++++ Verilen bilgiler

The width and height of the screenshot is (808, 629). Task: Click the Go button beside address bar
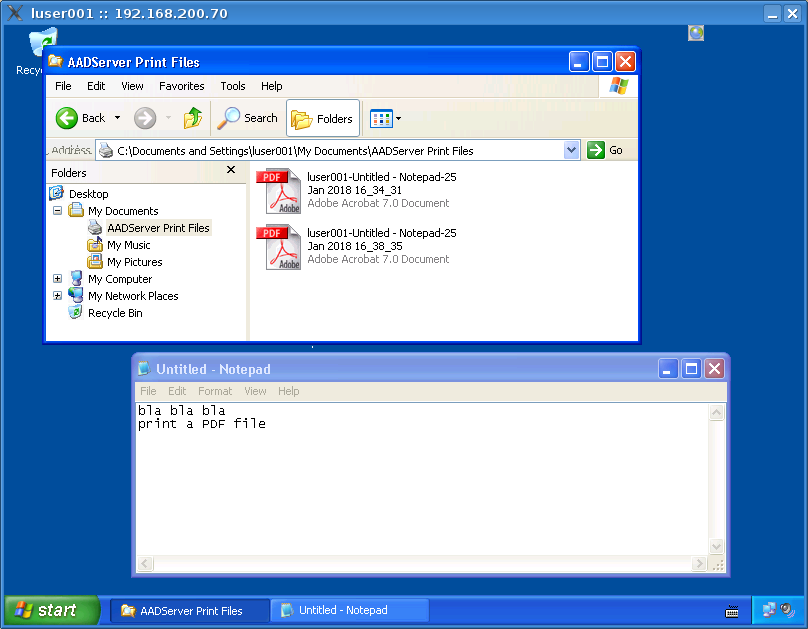pyautogui.click(x=606, y=150)
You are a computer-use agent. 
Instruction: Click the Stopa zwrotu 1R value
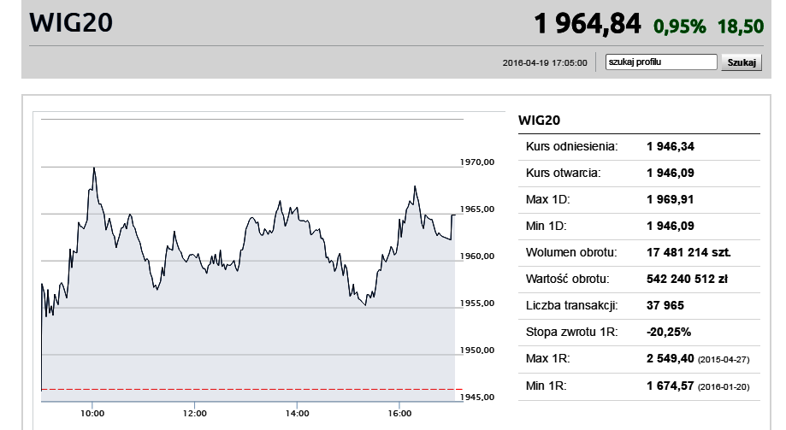pyautogui.click(x=669, y=332)
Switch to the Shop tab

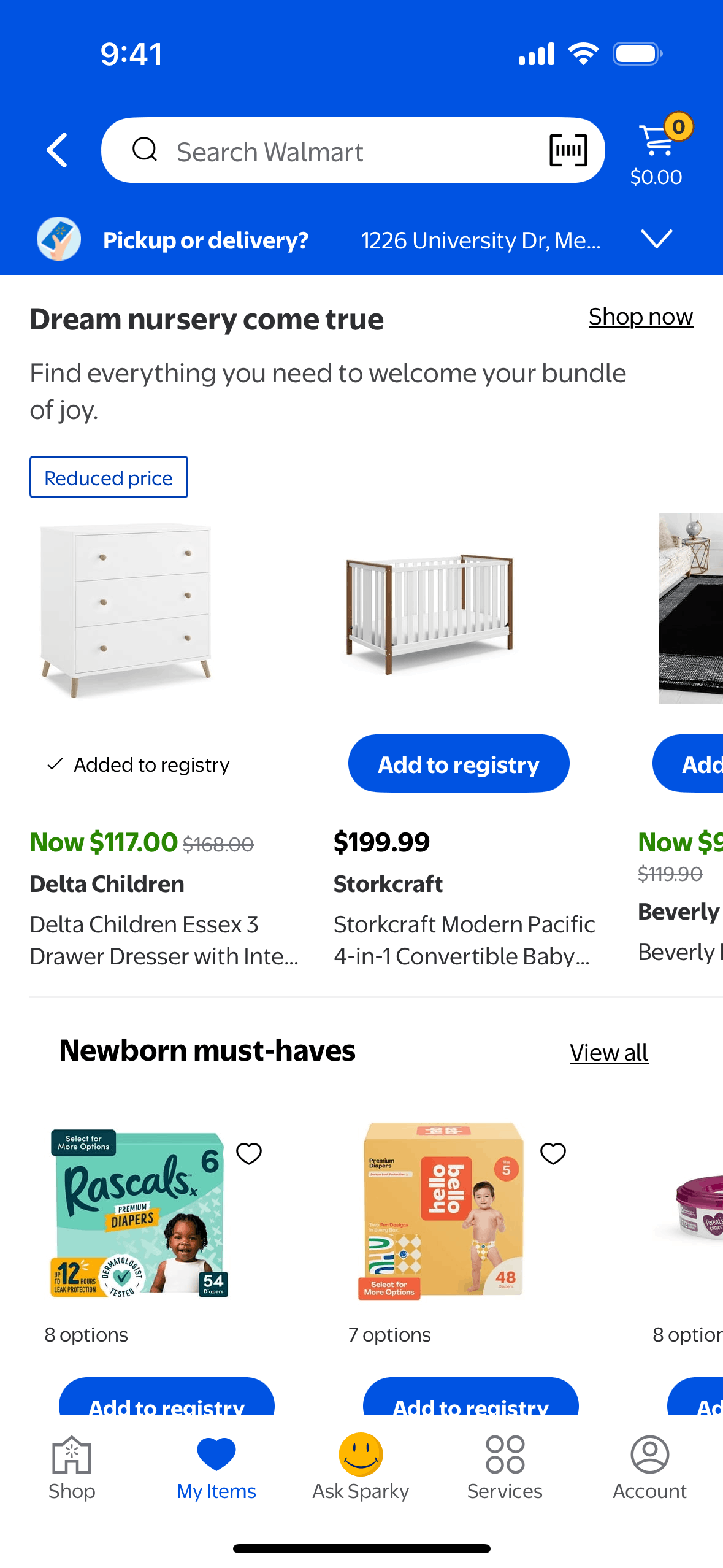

++++++++

• Göreviniz
Yukarıdaki kayıtların her satırını lütfen ayrı bir dize olarak bir JSON listesine dönüştürün. Boş satırları atlayın, resimleri de yanıta katmayın.

• Görev yanıtı
[
  "The width and height of the screenshot is (808, 629). Task: Click the Go button beside address bar",
  "pyautogui.click(x=606, y=150)",
  "You are a computer-use agent. ",
  "Instruction: Click the Stopa zwrotu 1R value",
  "pyautogui.click(x=669, y=332)",
  "Switch to the Shop tab"
]